Symbolic Python

In standard mathematics we routinely write down abstract variables or concepts and manipulate them without ever assigning specific values to them. An example would be the quadratic equation

$$ a x^2 + b x + c = 0 $$

and its roots $x_{\pm}$: we can write down the solutions of the equation and discuss the existence, within the real numbers, of the roots, without specifying the particular values of the parameters $a, b$ and $c$.

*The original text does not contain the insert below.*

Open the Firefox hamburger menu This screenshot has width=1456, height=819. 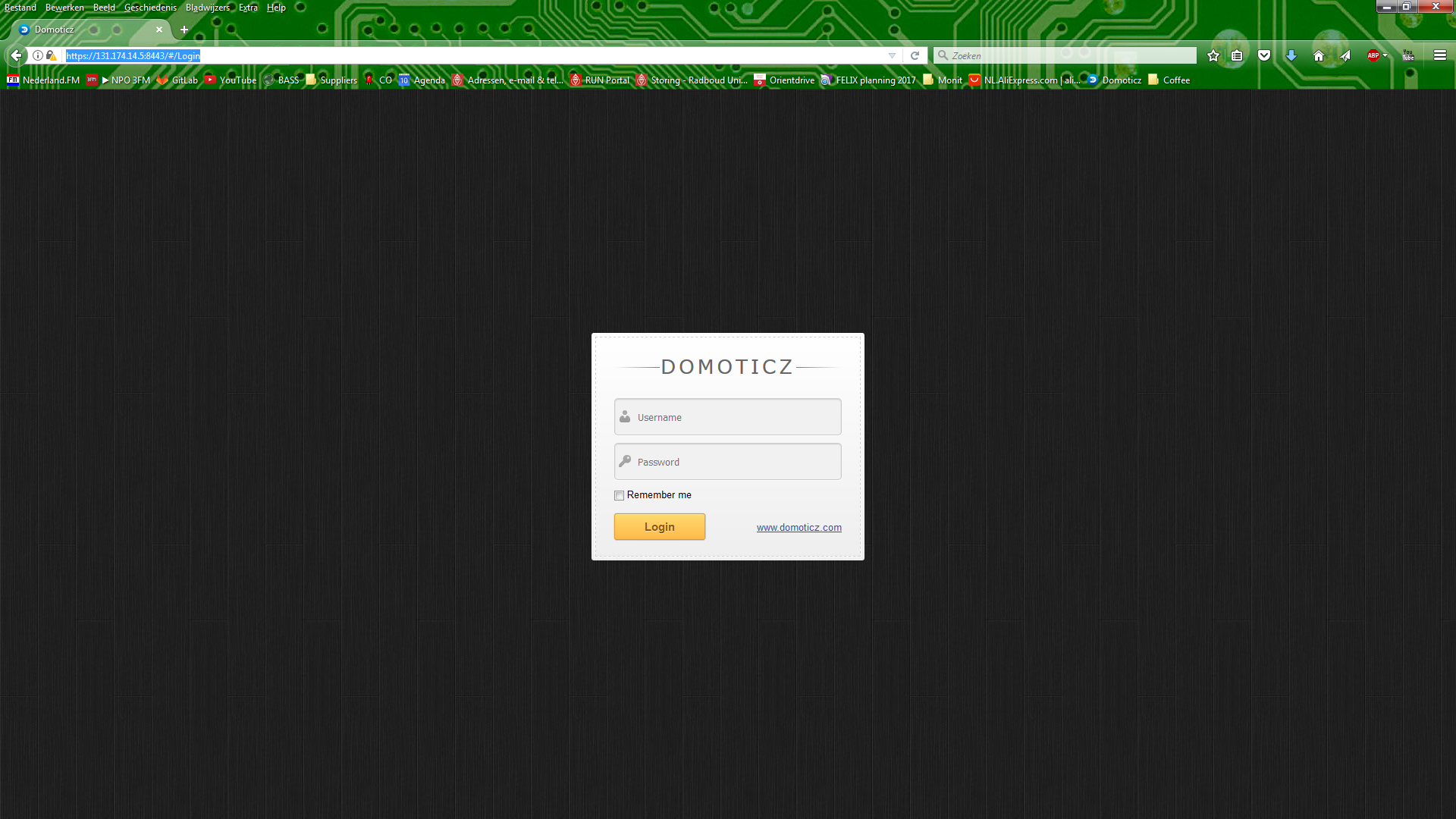click(1440, 55)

In a standard computer programming language, we can write functions that encapsulate the solutions of the equation, but calling those functions requires us to specify values of the parameters. In general, the value of a variable must be given before the variable can be used.

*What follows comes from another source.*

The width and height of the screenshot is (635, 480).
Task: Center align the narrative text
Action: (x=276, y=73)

However, there do exist Computer Algebra Systems that can perform manipulations in the "standard" mathematical form. Through the university you will have access to Wolfram Mathematica and Maple, which are commercial packages providing a huge range of mathematical tools. There are also freely available packages, such as SageMath and sympy. These are not always easy to use, as all CAS have their own formal languages that rarely perfectly match your expectations.

Here we will briefly look at sympy, which is a pure Python CAS. sympy is not suitable for complex calculations, as it's far slower than the alternatives. However, it does interface very cleanly with Python, so can be used inside Python code, especially to avoid entering lengthy expressions.

sympy

Setting up

Setting up sympy is straightforward:


In [1]:
import sympy
sympy.init_printing()

The standard import command is used. The init_printing command looks at your system to find the clearest way of displaying the output; this isn't necessary, but is helpful for understanding the results.

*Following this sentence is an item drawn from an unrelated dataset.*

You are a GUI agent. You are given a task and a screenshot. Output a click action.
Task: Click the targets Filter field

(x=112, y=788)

To do anything in sympy we have to explicitly tell it if something is a variable, and what name it has. There are two commands that do this. To declare a single variable, use


In [2]:
x = sympy.Symbol('x')

To declare multiple variables at once, use


In [3]:
y, z0 = sympy.symbols(('y', 'z_0'))

Note that the "name" of the variable does not need to match the symbol with which it is displayed. We have used this with z0 above:


In [4]:
z0


Out[4]:
$$z_{0}$$

Once we have variables, we can define new variables by operating on old ones:


In [5]:
a = x + y
b = y * z0
print("a={}. b={}.".format(a, b))


a=x + y. b=y*z_0.

In [6]:
a


Out[6]:
$$x + y$$

In addition to variables, we can also define general functions. There is only one option for this:


In [7]:
f = sympy.Function('f')

In-built functions

We have seen already that mathematical functions can be found in different packages. For example, the $\sin$ function appears in math as math.sin, acting on a single number. It also appears in numpy as numpy.sin, where it can act on vectors and arrays in one go. sympy re-implements many mathematical functions, for example as sympy.sin, which can act on abstract (sympy) variables.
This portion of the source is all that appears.